What the task asks
Render every line of the listing below as a JSON list of strings, one string per line, and leave out the blank lines.

-- BEGIN --

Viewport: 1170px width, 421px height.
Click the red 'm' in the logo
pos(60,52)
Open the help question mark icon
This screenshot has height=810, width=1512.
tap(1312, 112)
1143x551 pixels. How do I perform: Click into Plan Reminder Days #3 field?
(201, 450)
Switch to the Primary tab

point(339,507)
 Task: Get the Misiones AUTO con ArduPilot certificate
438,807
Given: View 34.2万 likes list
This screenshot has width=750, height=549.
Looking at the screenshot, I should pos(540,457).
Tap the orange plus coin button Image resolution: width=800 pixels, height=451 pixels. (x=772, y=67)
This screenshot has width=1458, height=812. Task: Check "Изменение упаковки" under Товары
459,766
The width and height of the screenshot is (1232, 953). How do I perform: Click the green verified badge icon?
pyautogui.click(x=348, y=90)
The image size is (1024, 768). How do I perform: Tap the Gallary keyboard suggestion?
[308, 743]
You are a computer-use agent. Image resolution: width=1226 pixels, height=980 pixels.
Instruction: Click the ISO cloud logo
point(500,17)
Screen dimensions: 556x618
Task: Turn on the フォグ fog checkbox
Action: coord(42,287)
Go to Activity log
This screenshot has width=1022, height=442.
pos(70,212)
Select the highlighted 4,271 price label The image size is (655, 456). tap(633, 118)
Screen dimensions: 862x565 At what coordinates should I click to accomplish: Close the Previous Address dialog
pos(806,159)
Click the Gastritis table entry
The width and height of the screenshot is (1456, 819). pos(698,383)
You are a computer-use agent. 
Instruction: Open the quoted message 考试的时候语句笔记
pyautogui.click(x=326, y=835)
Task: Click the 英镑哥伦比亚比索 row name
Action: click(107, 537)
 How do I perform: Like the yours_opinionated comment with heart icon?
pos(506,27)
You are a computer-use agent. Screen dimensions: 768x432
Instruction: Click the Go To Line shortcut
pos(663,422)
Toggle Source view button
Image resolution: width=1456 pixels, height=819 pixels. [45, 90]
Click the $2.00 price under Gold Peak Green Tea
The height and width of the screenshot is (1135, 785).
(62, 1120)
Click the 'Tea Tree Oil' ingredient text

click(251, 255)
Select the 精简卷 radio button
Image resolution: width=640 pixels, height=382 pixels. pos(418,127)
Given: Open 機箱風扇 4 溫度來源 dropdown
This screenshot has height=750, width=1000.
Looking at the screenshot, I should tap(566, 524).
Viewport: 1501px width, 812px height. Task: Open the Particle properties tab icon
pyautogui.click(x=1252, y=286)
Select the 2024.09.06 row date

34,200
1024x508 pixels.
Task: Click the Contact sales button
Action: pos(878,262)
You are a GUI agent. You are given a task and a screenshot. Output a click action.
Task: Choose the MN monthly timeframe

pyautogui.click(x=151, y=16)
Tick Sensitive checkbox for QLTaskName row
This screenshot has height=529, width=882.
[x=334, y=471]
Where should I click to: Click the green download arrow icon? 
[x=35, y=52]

-- END --

The response
[
  "Viewport: 1170px width, 421px height.",
  "Click the red 'm' in the logo",
  "pos(60,52)",
  "Open the help question mark icon",
  "This screenshot has height=810, width=1512.",
  "tap(1312, 112)",
  "1143x551 pixels. How do I perform: Click into Plan Reminder Days #3 field?",
  "(201, 450)",
  "Switch to the Primary tab",
  "point(339,507)",
  " Task: Get the Misiones AUTO con ArduPilot certificate",
  "438,807",
  "Given: View 34.2万 likes list",
  "This screenshot has width=750, height=549.",
  "Looking at the screenshot, I should pos(540,457).",
  "Tap the orange plus coin button Image resolution: width=800 pixels, height=451 pixels. (x=772, y=67)",
  "This screenshot has width=1458, height=812. Task: Check \"Изменение упаковки\" under Товары",
  "459,766",
  "The width and height of the screenshot is (1232, 953). How do I perform: Click the green verified badge icon?",
  "pyautogui.click(x=348, y=90)",
  "The image size is (1024, 768). How do I perform: Tap the Gallary keyboard suggestion?",
  "[308, 743]",
  "You are a computer-use agent. Image resolution: width=1226 pixels, height=980 pixels.",
  "Instruction: Click the ISO cloud logo",
  "point(500,17)",
  "Screen dimensions: 556x618",
  "Task: Turn on the フォグ fog checkbox",
  "Action: coord(42,287)",
  "Go to Activity log",
  "This screenshot has width=1022, height=442.",
  "pos(70,212)",
  "Select the highlighted 4,271 price label The image size is (655, 456). tap(633, 118)",
  "Screen dimensions: 862x565 At what coordinates should I click to accomplish: Close the Previous Address dialog",
  "pos(806,159)",
  "Click the Gastritis table entry",
  "The width and height of the screenshot is (1456, 819). pos(698,383)",
  "You are a computer-use agent. ",
  "Instruction: Open the quoted message 考试的时候语句笔记",
  "pyautogui.click(x=326, y=835)",
  "Task: Click the 英镑哥伦比亚比索 row name",
  "Action: click(107, 537)",
  " How do I perform: Like the yours_opinionated comment with heart icon?",
  "pos(506,27)",
  "You are a computer-use agent. Screen dimensions: 768x432",
  "Instruction: Click the Go To Line shortcut",
  "pos(663,422)",
  "Toggle Source view button",
  "Image resolution: width=1456 pixels, height=819 pixels. [45, 90]",
  "Click the $2.00 price under Gold Peak Green Tea",
  "The height and width of the screenshot is (1135, 785).",
  "(62, 1120)",
  "Click the 'Tea Tree Oil' ingredient text",
  "click(251, 255)",
  "Select the 精简卷 radio button",
  "Image resolution: width=640 pixels, height=382 pixels. pos(418,127)",
  "Given: Open 機箱風扇 4 溫度來源 dropdown",
  "This screenshot has height=750, width=1000.",
  "Looking at the screenshot, I should tap(566, 524).",
  "Viewport: 1501px width, 812px height. Task: Open the Particle properties tab icon",
  "pyautogui.click(x=1252, y=286)",
  "Select the 2024.09.06 row date",
  "34,200",
  "1024x508 pixels.",
  "Task: Click the Contact sales button",
  "Action: pos(878,262)",
  "You are a GUI agent. You are given a task and a screenshot. Output a click action.",
  "Task: Choose the MN monthly timeframe",
  "pyautogui.click(x=151, y=16)",
  "Tick Sensitive checkbox for QLTaskName row",
  "This screenshot has height=529, width=882.",
  "[x=334, y=471]",
  "Where should I click to: Click the green download arrow icon? ",
  "[x=35, y=52]"
]